Share

Tidak diajak Makan Bersama

"Tumben pulang malam, Mas. Biasanya sebelum magrib sudah di rumah," ujarku sambil menyiapkan makan malam. 

Mas Handi terlihat baru saja keluar dari kamar mandi. Iya nampak terkejut dengan pertanyaanku. 

Aku memperhatikannya dari sudut mataku. Tangannya yang sedari tadi sibuk mengeringkan rambut dengan anduk tiba-tiba terhenti.

Mas Handi menghela napas. Lalu ia mendekatiku perlahan.

Hatiku mulai tidak karuan membayangkan hal yang bukan-bukan. Awalnya aku bertanya iseng saja, tapi melihat reaksi mas Handi yang aneh membuatku takut. 

"Kalau aku beritahu kamu pasti marah," ucapnya sambil memasang wajah bersalah. 

Keningku mengkerut. 

Kenapa mas Handi terlihat aneh? 

"Kenapa harus marah? Memangnya apa yang kamu lakukan?" tanyaku sembari menatapnya tajam. 

Mas Handi tertunduk lesu. 

"Apa!" seruku mendesak agar ia menjawab perkataanku. 

"Tadi siang, mba Hasna dan mba Risma mengajakku makan bersama di restoran yang ada di samping kantor polisi itu. Mba Hasna hanya mengajakku saja, makanya aku takut kamu marah karena tidak diajak," tuturnya menjelaskan.

Aku tersenyum kecut, "sejak kapan aku marah dengan hal itu? Bukannya sudah sering kalian begitu," balasku. 

Sejenak aku terdiam untuk mengambil napas agar suasana hatiku menjadi tenang. 

"Mas, setidaknya kalau tidak mengajakku, ajaklah anak-anakmu! Mereka 'kan juga keponakan mba Hasna, seperti halnya Adit dan Agnes," lanjutku. 

Aku cukup kesal dengan mas Handi. Bisa-bisanya ia tidak mengingat kedua anaknya. 

"Ya, Mas mana berani bilang ke mba Hasna untuk mengajak anak-anaknya. Yang ada malah tidak jadi nanti mas diajak," ujar mas Handi berasalan. 

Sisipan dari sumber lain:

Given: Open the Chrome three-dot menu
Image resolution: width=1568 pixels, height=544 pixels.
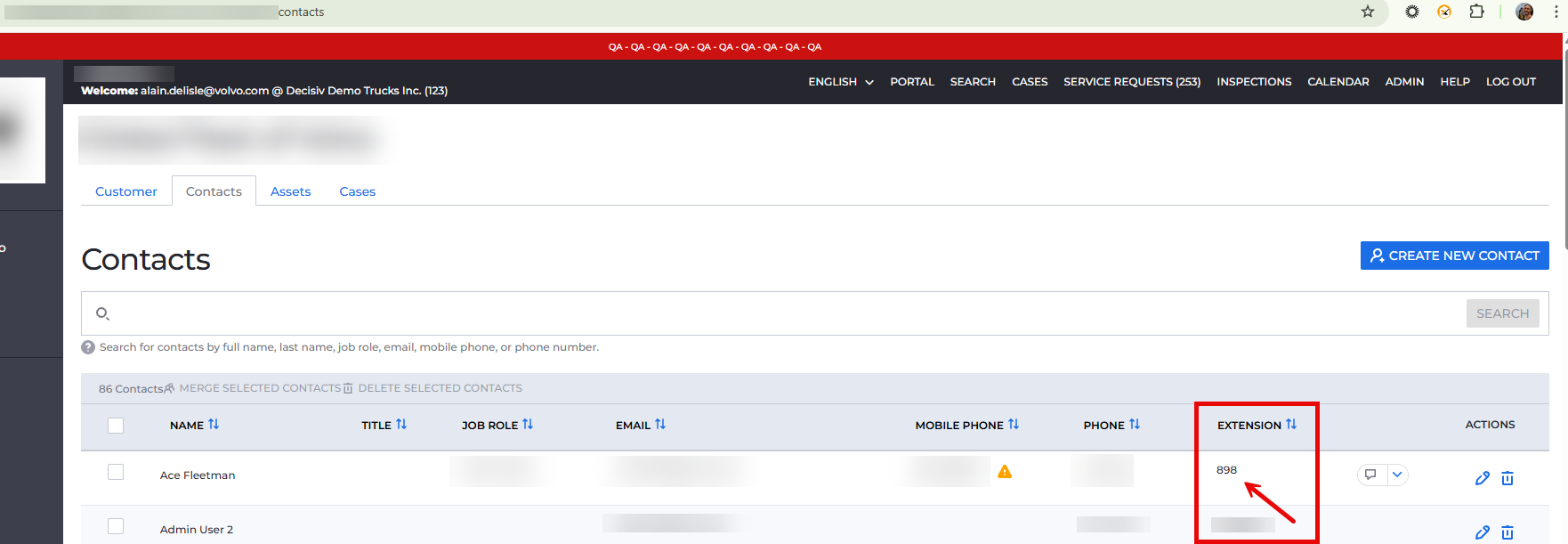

Aku mendesah kesal, "terserah kamu deh Mas!" Aku beranjak dari sisi mas Handi dan berlalu.

"Loh, mau ke mana, Dek!" seru mas Handi ketika aku meninggalkannya. 

"Manggil anak-anak makan!" balasku tanpa menoleh kebelakang.

Suamiku ini tidak cukup pengertian.

***

Selesai makan malam, mas Handi menonton televisi sambil tangannya menggenggam erat ponsel kesayangannya.

Memang ia selalu begitu, tidak pernah berpisah dengan benda pipih itu. Sampai ke kamar mandi pun ia bawa. 

Aku tidak merasa aneh? 

Tentu saja aku merasa aneh, awalnya. Namun akhirnya tidak lagi setelah mengetahui alasannya.

Sebagai driver ojek online, tentunya suamiku akan akrab dengan ponsel dan internet. Terlebih keadaan ekonomi kami yang mengharuskan mas Handi bekerja keras. Membuatnya kadang-kadang akan menerima orderan dengan tujuan yang jaraknya tidak terlalu jauh, walaupun ketiak ia berada di rumah sekali pun.

Kadang-kadang setelah makan malam mas Handi berangkat ngojek lagi hingga hampir larut malam.

Aku tidak terlalu memusingkannya, yang terpenting suamiku itu pulang dengan selamat dan tidak lupa membawa uang, hehe.

“Lagi baca pesan dari siapa, Mas? Dari tadi cengar-cengir terus,” tanyaku kala mendapati mas Handi terkikik sambil menatap layar ponsel.

Aku menggeleng, “tidak usah Mas. Pusing aku membaca pesan grup kalian,” balasku sambil berlalu memasuki kamar anak-anak.

Waktu telah menunjukkan pukul 09:00 malam. Kedua anakku sudah pulas di kamarnya.

Aku memperbaiki selimut mereka yang tersingkap.

Setelah memeriksa anak-anak, aku pun pergi ke kamar.

Mas Handi masih cekikikan di depan televisi. Aku tidak mau mengganggunya. Biarkan saja dia menghibur diri setelah penat seharian bekerja.

Ting

Notifikasi aplikasi hijauku berbunyi. Segera kubuka dan kubaca isi pesannya.

“Alhamdulillah,” gumamku sambil meletakkan ponsel di dada.

Adikku satu-satunya memberi kabar bahwa tanah warisan yang diberikan ayah padaku telah ditawar oleh seseorang.